"Pas de problème de sécurité nationale": le patron de Nvidia assure que la vente de puces à la Chine est "excellente" pour les États-Unis

Le PDG de Nvidia, Jensen Huang, a affirmé vendredi que la reprise des ventes à la Chine d'un modèle de puces avancées pour l'IA était "excellente" pour les États-Unis et ne posait "pas de problème de sécurité nationale". L'exportation des puces H20 ne pose "pas de problème de sécurité nationale", mais est "excellente à la fois pour les États-Unis et pour le marché chinois", a expliqué Jensen Huang devant des journalistes à Taipei.
"Nous avons clairement établi et confirmé que la puce H20 ne comporte aucune faille de sécurité, qu'il n'y en a jamais eu, et que nous espérons que la réponse que nous avons donnée au gouvernement chinois sera suffisante", a-t-il ajouté.
Des puces au cœur d'un conflit commercial
Le mois dernier, Nvidia, premier producteur mondial de semi-conducteurs, est devenu la première entreprise à dépasser les 4.000 milliards de dollars de capitalisation boursière, montrant à quel point les marchés misent sur l'intelligence artificielle qui révolutionne l'économie mondiale. La société californienne est au coeur de la rivalité technologique entre Pékin et Washington. L'accès des entreprises chinoises à ses puces avancées "H20" constitue un enjeu majeur dans les discussions commerciales entre les deux puissances.
Mais début juillet, Nvidia a indiqué qu'il allait reprendre les ventes de ses puces H20 en Chine, après la levée par les autorités américaines de certaines restrictions à l'exportation vers le pays asiatique. Nvidia et Advanced Micro Devices (AMD), un autre acteur important du secteur, ont depuis accepté de verser au gouvernement américain 15% de leurs revenus provenant de la vente de puces IA à la Chine.
La Chine de moins en moins intéressée
En parallèle, selon les informations de la CNBC, Nvidia a demandé à ses fournisseurs d'arrêter la fabrication de puces H20. Les entreprises Foxconn, Samsung Electronics et Amkor Technology, qui participent à la conception de ces composants, ont dû stopper leur production.

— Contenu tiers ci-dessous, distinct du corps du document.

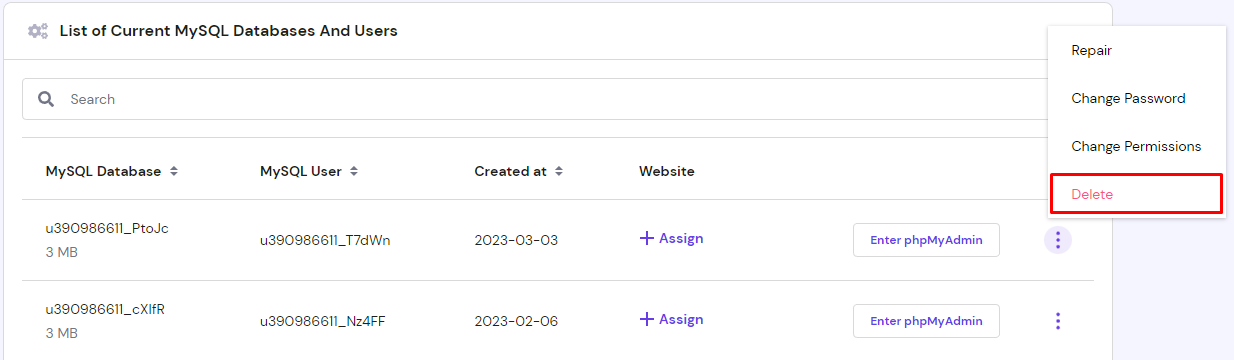1234x360 pixels.
Task: Select Delete from the context menu
Action: point(1137,194)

En cause, un désintérêt progressif de la Chine pour ce modèle de puce. Malgré un Jensen Huang qui se montre rassurant, Pékin a demandé à ses entreprises de ne plus acheter de puces H20, pour des suspicions de faille de sécurité. Le pays d'Asie prévoit désormais de se tourner vers une production locale de ses puces électroniques.